* **Stored rows**
+===+

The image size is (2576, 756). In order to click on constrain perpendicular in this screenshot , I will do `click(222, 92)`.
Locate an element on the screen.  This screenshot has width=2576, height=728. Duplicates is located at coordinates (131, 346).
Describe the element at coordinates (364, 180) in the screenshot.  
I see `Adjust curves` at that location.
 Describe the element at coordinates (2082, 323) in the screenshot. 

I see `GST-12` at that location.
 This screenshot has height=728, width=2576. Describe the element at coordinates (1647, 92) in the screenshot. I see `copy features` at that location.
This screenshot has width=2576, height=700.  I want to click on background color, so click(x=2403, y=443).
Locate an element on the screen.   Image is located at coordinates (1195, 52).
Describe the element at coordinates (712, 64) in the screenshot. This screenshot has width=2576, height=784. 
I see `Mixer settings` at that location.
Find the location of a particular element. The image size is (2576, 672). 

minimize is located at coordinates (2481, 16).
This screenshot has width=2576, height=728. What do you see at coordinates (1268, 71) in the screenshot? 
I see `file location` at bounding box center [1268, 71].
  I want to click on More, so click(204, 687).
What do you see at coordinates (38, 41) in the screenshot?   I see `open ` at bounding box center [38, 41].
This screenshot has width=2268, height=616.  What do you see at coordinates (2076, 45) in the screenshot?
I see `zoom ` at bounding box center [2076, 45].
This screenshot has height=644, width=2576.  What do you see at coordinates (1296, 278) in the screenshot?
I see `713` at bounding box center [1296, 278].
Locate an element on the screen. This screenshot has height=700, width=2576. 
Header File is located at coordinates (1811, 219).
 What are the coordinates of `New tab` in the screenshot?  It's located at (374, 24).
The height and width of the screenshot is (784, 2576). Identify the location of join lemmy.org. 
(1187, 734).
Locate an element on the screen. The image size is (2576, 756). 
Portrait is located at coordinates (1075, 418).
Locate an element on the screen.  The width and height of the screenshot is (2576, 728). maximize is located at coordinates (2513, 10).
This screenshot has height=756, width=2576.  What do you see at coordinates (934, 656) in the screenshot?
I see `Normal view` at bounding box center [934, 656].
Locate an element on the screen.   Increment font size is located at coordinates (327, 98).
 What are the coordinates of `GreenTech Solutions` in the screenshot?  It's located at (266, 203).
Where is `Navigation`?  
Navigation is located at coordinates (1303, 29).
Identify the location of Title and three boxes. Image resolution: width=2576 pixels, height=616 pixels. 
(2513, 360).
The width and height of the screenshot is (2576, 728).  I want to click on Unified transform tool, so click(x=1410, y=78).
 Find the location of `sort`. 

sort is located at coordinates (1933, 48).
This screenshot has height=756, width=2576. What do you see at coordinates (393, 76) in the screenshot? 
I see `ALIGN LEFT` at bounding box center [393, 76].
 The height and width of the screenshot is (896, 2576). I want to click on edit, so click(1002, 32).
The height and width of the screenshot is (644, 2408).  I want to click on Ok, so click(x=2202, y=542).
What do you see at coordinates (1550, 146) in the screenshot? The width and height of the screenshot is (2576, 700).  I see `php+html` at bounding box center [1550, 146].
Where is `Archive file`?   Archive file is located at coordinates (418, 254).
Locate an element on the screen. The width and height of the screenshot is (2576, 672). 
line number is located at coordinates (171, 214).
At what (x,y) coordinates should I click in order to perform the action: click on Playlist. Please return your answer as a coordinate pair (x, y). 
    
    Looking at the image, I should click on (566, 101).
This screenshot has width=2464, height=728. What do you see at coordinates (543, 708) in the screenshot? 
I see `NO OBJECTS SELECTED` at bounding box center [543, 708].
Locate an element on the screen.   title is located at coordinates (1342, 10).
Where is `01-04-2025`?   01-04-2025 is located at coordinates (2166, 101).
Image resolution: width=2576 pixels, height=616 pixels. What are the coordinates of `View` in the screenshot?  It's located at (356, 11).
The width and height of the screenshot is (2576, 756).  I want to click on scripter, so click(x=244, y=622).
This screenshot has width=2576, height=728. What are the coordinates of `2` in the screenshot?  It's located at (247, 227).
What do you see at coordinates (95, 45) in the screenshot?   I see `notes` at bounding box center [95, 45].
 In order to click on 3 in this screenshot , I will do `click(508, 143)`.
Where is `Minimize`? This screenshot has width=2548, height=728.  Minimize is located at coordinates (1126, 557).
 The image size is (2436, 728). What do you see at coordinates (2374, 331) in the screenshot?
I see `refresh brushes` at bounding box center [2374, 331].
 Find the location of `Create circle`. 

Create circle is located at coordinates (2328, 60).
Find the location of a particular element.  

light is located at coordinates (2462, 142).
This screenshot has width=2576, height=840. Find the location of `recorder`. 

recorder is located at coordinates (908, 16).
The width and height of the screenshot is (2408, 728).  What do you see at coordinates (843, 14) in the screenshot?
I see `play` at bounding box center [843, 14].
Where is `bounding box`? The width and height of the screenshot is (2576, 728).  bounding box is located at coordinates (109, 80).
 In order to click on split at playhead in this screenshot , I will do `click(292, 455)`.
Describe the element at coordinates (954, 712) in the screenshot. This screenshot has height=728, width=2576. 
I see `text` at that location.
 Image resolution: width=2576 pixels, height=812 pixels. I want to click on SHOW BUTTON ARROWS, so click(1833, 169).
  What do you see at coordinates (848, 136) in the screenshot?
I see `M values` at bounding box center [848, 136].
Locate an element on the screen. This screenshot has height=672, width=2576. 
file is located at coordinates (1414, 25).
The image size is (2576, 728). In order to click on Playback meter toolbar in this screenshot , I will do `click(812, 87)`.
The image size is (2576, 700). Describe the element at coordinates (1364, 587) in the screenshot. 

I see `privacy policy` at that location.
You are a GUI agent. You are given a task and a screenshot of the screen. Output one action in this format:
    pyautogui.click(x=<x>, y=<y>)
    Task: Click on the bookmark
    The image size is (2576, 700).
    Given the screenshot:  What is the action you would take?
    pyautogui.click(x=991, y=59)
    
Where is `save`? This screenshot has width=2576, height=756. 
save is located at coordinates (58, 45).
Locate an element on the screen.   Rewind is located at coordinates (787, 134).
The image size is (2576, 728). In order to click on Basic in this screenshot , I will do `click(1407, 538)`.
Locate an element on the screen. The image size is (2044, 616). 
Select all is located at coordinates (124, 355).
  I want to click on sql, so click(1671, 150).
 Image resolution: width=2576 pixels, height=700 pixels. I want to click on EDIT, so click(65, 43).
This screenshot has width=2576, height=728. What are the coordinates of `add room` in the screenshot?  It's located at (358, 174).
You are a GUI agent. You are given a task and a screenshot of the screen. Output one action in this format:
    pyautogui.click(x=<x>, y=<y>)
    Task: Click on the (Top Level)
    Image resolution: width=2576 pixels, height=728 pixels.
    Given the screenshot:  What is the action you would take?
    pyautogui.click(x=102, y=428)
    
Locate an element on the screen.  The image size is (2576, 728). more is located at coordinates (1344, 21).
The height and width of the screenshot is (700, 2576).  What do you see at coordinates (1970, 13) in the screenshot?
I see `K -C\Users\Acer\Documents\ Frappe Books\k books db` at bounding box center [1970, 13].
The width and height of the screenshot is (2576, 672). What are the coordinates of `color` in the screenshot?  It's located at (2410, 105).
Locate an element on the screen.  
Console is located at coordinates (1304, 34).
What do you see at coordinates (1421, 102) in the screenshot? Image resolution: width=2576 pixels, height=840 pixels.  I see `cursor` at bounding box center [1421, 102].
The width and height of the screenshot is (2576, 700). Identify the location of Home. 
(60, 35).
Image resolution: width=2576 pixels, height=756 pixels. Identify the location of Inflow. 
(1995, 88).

+===+

Reproduce the lines above verbatim.

The image size is (2576, 756). In order to click on constrain perpendicular in this screenshot , I will do `click(222, 92)`.
Locate an element on the screen.  This screenshot has width=2576, height=728. Duplicates is located at coordinates (131, 346).
Describe the element at coordinates (364, 180) in the screenshot.  
I see `Adjust curves` at that location.
 Describe the element at coordinates (2082, 323) in the screenshot. 

I see `GST-12` at that location.
 This screenshot has height=728, width=2576. Describe the element at coordinates (1647, 92) in the screenshot. I see `copy features` at that location.
This screenshot has width=2576, height=700.  I want to click on background color, so click(x=2403, y=443).
Locate an element on the screen.   Image is located at coordinates (1195, 52).
Describe the element at coordinates (712, 64) in the screenshot. This screenshot has width=2576, height=784. 
I see `Mixer settings` at that location.
Find the location of a particular element. The image size is (2576, 672). 

minimize is located at coordinates (2481, 16).
This screenshot has width=2576, height=728. What do you see at coordinates (1268, 71) in the screenshot? 
I see `file location` at bounding box center [1268, 71].
  I want to click on More, so click(204, 687).
What do you see at coordinates (38, 41) in the screenshot?   I see `open ` at bounding box center [38, 41].
This screenshot has width=2268, height=616.  What do you see at coordinates (2076, 45) in the screenshot?
I see `zoom ` at bounding box center [2076, 45].
This screenshot has height=644, width=2576.  What do you see at coordinates (1296, 278) in the screenshot?
I see `713` at bounding box center [1296, 278].
Locate an element on the screen. This screenshot has height=700, width=2576. 
Header File is located at coordinates (1811, 219).
 What are the coordinates of `New tab` in the screenshot?  It's located at (374, 24).
The height and width of the screenshot is (784, 2576). Identify the location of join lemmy.org. 
(1187, 734).
Locate an element on the screen. The image size is (2576, 756). 
Portrait is located at coordinates (1075, 418).
Locate an element on the screen.  The width and height of the screenshot is (2576, 728). maximize is located at coordinates (2513, 10).
This screenshot has height=756, width=2576.  What do you see at coordinates (934, 656) in the screenshot?
I see `Normal view` at bounding box center [934, 656].
Locate an element on the screen.   Increment font size is located at coordinates (327, 98).
 What are the coordinates of `GreenTech Solutions` in the screenshot?  It's located at (266, 203).
Where is `Navigation`?  
Navigation is located at coordinates (1303, 29).
Identify the location of Title and three boxes. Image resolution: width=2576 pixels, height=616 pixels. 
(2513, 360).
The width and height of the screenshot is (2576, 728).  I want to click on Unified transform tool, so click(x=1410, y=78).
 Find the location of `sort`. 

sort is located at coordinates (1933, 48).
This screenshot has height=756, width=2576. What do you see at coordinates (393, 76) in the screenshot? 
I see `ALIGN LEFT` at bounding box center [393, 76].
 The height and width of the screenshot is (896, 2576). I want to click on edit, so click(1002, 32).
The height and width of the screenshot is (644, 2408).  I want to click on Ok, so click(x=2202, y=542).
What do you see at coordinates (1550, 146) in the screenshot? The width and height of the screenshot is (2576, 700).  I see `php+html` at bounding box center [1550, 146].
Where is `Archive file`?   Archive file is located at coordinates (418, 254).
Locate an element on the screen. The width and height of the screenshot is (2576, 672). 
line number is located at coordinates (171, 214).
At what (x,y) coordinates should I click in order to perform the action: click on Playlist. Please return your answer as a coordinate pair (x, y). 
    
    Looking at the image, I should click on (566, 101).
This screenshot has width=2464, height=728. What do you see at coordinates (543, 708) in the screenshot? 
I see `NO OBJECTS SELECTED` at bounding box center [543, 708].
Locate an element on the screen.   title is located at coordinates (1342, 10).
Where is `01-04-2025`?   01-04-2025 is located at coordinates (2166, 101).
Image resolution: width=2576 pixels, height=616 pixels. What are the coordinates of `View` in the screenshot?  It's located at (356, 11).
The width and height of the screenshot is (2576, 756).  I want to click on scripter, so click(x=244, y=622).
This screenshot has width=2576, height=728. What are the coordinates of `2` in the screenshot?  It's located at (247, 227).
What do you see at coordinates (95, 45) in the screenshot?   I see `notes` at bounding box center [95, 45].
 In order to click on 3 in this screenshot , I will do `click(508, 143)`.
Where is `Minimize`? This screenshot has width=2548, height=728.  Minimize is located at coordinates (1126, 557).
 The image size is (2436, 728). What do you see at coordinates (2374, 331) in the screenshot?
I see `refresh brushes` at bounding box center [2374, 331].
 Find the location of `Create circle`. 

Create circle is located at coordinates (2328, 60).
Find the location of a particular element.  

light is located at coordinates (2462, 142).
This screenshot has width=2576, height=840. Find the location of `recorder`. 

recorder is located at coordinates (908, 16).
The width and height of the screenshot is (2408, 728).  What do you see at coordinates (843, 14) in the screenshot?
I see `play` at bounding box center [843, 14].
Where is `bounding box`? The width and height of the screenshot is (2576, 728).  bounding box is located at coordinates (109, 80).
 In order to click on split at playhead in this screenshot , I will do `click(292, 455)`.
Describe the element at coordinates (954, 712) in the screenshot. This screenshot has height=728, width=2576. 
I see `text` at that location.
 Image resolution: width=2576 pixels, height=812 pixels. I want to click on SHOW BUTTON ARROWS, so click(1833, 169).
  What do you see at coordinates (848, 136) in the screenshot?
I see `M values` at bounding box center [848, 136].
Locate an element on the screen. This screenshot has height=672, width=2576. 
file is located at coordinates (1414, 25).
The image size is (2576, 728). In order to click on Playback meter toolbar in this screenshot , I will do `click(812, 87)`.
The image size is (2576, 700). Describe the element at coordinates (1364, 587) in the screenshot. 

I see `privacy policy` at that location.
You are a GUI agent. You are given a task and a screenshot of the screen. Output one action in this format:
    pyautogui.click(x=<x>, y=<y>)
    Task: Click on the bookmark
    The image size is (2576, 700).
    Given the screenshot:  What is the action you would take?
    pyautogui.click(x=991, y=59)
    
Where is `save`? This screenshot has width=2576, height=756. 
save is located at coordinates (58, 45).
Locate an element on the screen.   Rewind is located at coordinates (787, 134).
The image size is (2576, 728). In order to click on Basic in this screenshot , I will do `click(1407, 538)`.
Locate an element on the screen. The image size is (2044, 616). 
Select all is located at coordinates (124, 355).
  I want to click on sql, so click(1671, 150).
 Image resolution: width=2576 pixels, height=700 pixels. I want to click on EDIT, so click(65, 43).
This screenshot has width=2576, height=728. What are the coordinates of `add room` in the screenshot?  It's located at (358, 174).
You are a GUI agent. You are given a task and a screenshot of the screen. Output one action in this format:
    pyautogui.click(x=<x>, y=<y>)
    Task: Click on the (Top Level)
    Image resolution: width=2576 pixels, height=728 pixels.
    Given the screenshot:  What is the action you would take?
    pyautogui.click(x=102, y=428)
    
Locate an element on the screen.  The image size is (2576, 728). more is located at coordinates (1344, 21).
The height and width of the screenshot is (700, 2576).  What do you see at coordinates (1970, 13) in the screenshot?
I see `K -C\Users\Acer\Documents\ Frappe Books\k books db` at bounding box center [1970, 13].
The width and height of the screenshot is (2576, 672). What are the coordinates of `color` in the screenshot?  It's located at (2410, 105).
Locate an element on the screen.  
Console is located at coordinates (1304, 34).
What do you see at coordinates (1421, 102) in the screenshot? Image resolution: width=2576 pixels, height=840 pixels.  I see `cursor` at bounding box center [1421, 102].
The width and height of the screenshot is (2576, 700). Identify the location of Home. 
(60, 35).
Image resolution: width=2576 pixels, height=756 pixels. Identify the location of Inflow. 
(1995, 88).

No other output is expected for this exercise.